**What you need to do:** Name every subgenome the abstract on subgenome dominance in Brassica hybrids identifies in the F₁ hybrids.

**Document segment:**

════

The dynamics of ACR and DNA methylation impact asymmetric subgenome dominance in allotriploid Brassica species

Polyploidy plays a crucial role in the evolution and diversification of eukaryotes, often leading to structural and functional imbalances as multiple subgenomes merge. Numerous studies have demonstrated the phenomenon of asymmetric subgenome dominance in polyploid species. However, the subgenomic dominance resulting from interspecific hybridization with accessible chromatin regions (ACRs) and DNA methylation remains largely unexplored in allotriploids. We generated two allotriploid hybrids of Brassica species (A _r A _n C _n ) by crossing the allotetraploid Brassica napus (A _n A _n C _n C _n ) with the diploid Brassica rapa (A _r A _r ). Our results revealed that the A _n subgenome exhibits the highest levels of gene expression among the three subgenomes (A _r , A _n , and C _n ) in F ₁ hybrids. However, the C _n subgenome that actually exerts dominance over A _n and A _r , as evidenced by the abundance of dominant triplet homologous genes. We found that the C _n subgenome contains a significantly higher density of ACRs than A _n and A _r subgenomes, and the expression levels of dominant triplet homologous genes are closely associated with the presence of ACRs in proximal and genic. Interestingly, variations in DNA methylation levels alone do not fully explain the expression advantages observed in F ₁ hybrids. We then discovered that reduced CHH methylation in F ₁ hybrids might be associated with decreased expression of BnaDCL3 and BnaDRM2 in the RNA-directed DNA methylation pathway. Furthermore, the mutants Bnadcl3 ^CR and Bnardr2 ^CR exhibited a selective preference for 24-nt small RNA and non-CG methylation in the A _n and C _n subgenomes. Overall, this study elucidates the relationship between ACRs, DNA methylation, and asymmetric subgenome dominance in resynthesis allotriploid species.

════

**Records shown:**
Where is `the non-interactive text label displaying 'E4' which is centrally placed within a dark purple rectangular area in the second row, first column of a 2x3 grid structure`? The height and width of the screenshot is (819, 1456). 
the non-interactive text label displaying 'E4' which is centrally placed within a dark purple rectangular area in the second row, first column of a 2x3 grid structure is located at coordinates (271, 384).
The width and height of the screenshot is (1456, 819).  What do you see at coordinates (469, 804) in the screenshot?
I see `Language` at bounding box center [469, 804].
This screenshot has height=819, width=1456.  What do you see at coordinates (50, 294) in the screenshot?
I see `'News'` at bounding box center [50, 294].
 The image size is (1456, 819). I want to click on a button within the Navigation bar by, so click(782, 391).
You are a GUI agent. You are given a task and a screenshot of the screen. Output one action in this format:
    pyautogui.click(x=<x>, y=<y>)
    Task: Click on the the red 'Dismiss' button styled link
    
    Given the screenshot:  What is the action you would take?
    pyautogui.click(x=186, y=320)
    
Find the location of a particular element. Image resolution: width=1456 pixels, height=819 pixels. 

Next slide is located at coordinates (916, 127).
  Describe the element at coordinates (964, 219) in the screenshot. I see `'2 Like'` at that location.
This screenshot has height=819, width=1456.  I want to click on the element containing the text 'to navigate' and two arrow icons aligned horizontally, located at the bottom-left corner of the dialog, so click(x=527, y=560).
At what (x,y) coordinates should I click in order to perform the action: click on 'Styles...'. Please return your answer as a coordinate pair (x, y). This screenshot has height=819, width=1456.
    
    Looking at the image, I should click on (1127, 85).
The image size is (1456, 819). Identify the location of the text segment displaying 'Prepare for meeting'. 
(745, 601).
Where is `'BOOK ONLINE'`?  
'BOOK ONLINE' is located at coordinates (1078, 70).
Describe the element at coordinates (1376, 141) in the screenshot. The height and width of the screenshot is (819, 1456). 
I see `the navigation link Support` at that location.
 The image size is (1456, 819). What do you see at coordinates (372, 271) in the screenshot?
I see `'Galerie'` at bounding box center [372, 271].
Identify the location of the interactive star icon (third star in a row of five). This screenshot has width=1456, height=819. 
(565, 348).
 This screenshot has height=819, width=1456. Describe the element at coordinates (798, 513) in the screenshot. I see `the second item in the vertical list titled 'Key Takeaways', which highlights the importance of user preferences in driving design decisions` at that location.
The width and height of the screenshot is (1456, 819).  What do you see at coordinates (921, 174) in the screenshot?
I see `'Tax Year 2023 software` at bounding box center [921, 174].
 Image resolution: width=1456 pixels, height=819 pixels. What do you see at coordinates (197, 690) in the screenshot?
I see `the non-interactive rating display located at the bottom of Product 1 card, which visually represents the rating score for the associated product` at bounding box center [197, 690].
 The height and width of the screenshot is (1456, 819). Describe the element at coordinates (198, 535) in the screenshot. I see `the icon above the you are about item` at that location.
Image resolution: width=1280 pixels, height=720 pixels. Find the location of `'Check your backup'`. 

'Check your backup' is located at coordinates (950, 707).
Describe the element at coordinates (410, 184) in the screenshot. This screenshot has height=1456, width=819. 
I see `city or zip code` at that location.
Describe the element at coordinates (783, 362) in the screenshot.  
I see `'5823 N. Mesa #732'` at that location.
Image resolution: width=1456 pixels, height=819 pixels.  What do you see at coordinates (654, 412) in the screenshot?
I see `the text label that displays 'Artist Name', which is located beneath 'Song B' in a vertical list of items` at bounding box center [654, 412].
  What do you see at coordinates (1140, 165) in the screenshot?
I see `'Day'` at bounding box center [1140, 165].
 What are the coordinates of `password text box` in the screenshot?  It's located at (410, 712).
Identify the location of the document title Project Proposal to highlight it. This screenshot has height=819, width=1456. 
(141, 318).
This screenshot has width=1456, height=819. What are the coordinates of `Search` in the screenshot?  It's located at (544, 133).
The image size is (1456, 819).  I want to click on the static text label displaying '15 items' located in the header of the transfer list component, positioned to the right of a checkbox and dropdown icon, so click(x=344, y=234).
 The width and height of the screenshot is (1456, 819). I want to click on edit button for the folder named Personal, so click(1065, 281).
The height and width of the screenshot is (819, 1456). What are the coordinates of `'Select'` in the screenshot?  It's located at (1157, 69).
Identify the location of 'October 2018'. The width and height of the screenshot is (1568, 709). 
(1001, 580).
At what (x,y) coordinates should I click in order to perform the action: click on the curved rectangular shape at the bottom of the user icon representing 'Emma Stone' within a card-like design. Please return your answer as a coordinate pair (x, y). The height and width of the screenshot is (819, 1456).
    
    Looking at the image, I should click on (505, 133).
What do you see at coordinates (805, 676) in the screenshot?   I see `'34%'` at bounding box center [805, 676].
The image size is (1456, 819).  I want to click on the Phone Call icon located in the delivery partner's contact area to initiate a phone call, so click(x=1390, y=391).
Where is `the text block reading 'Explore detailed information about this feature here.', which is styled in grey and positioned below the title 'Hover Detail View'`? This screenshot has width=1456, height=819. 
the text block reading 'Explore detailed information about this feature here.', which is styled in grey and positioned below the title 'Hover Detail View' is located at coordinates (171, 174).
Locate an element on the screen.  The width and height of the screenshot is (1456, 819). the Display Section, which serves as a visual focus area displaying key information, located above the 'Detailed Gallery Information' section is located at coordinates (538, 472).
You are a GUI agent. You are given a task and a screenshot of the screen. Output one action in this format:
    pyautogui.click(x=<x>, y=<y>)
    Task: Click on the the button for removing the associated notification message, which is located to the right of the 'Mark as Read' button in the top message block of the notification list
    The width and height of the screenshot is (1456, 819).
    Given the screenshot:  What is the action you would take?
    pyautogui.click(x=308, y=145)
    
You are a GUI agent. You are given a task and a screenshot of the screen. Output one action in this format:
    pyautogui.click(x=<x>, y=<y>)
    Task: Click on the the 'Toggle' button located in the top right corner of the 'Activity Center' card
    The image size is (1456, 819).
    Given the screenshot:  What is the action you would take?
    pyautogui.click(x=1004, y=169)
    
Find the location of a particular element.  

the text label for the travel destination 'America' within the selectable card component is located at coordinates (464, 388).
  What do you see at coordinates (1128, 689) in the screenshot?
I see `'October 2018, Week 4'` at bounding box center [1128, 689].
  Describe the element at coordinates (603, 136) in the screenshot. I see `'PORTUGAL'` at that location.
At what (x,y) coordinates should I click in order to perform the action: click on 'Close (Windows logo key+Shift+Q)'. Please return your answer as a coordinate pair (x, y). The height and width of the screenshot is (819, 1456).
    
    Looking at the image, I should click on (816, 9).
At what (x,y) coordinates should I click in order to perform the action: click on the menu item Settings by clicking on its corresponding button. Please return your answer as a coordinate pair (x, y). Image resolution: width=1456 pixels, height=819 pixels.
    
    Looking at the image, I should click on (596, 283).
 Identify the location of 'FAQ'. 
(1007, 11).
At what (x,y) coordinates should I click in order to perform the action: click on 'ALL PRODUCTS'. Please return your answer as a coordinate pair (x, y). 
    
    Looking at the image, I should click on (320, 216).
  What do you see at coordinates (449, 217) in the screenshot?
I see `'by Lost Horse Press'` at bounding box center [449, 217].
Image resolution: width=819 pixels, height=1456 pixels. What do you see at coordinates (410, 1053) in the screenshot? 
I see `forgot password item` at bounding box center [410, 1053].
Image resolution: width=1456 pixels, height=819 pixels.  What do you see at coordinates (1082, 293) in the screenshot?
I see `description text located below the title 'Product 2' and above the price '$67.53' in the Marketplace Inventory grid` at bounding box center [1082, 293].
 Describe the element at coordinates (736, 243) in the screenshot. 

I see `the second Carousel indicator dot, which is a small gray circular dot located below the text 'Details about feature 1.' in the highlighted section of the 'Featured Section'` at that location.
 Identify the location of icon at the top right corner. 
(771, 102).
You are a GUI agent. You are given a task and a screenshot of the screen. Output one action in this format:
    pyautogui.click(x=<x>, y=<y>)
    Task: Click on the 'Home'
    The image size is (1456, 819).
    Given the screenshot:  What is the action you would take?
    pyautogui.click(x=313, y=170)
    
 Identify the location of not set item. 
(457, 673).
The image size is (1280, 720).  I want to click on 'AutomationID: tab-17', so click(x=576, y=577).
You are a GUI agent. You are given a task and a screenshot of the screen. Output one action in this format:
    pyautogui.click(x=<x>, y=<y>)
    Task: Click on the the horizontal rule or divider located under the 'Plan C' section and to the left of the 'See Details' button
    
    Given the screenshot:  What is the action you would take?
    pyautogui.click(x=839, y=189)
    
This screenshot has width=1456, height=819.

════

**Task output:** A_r, A_n, and C_n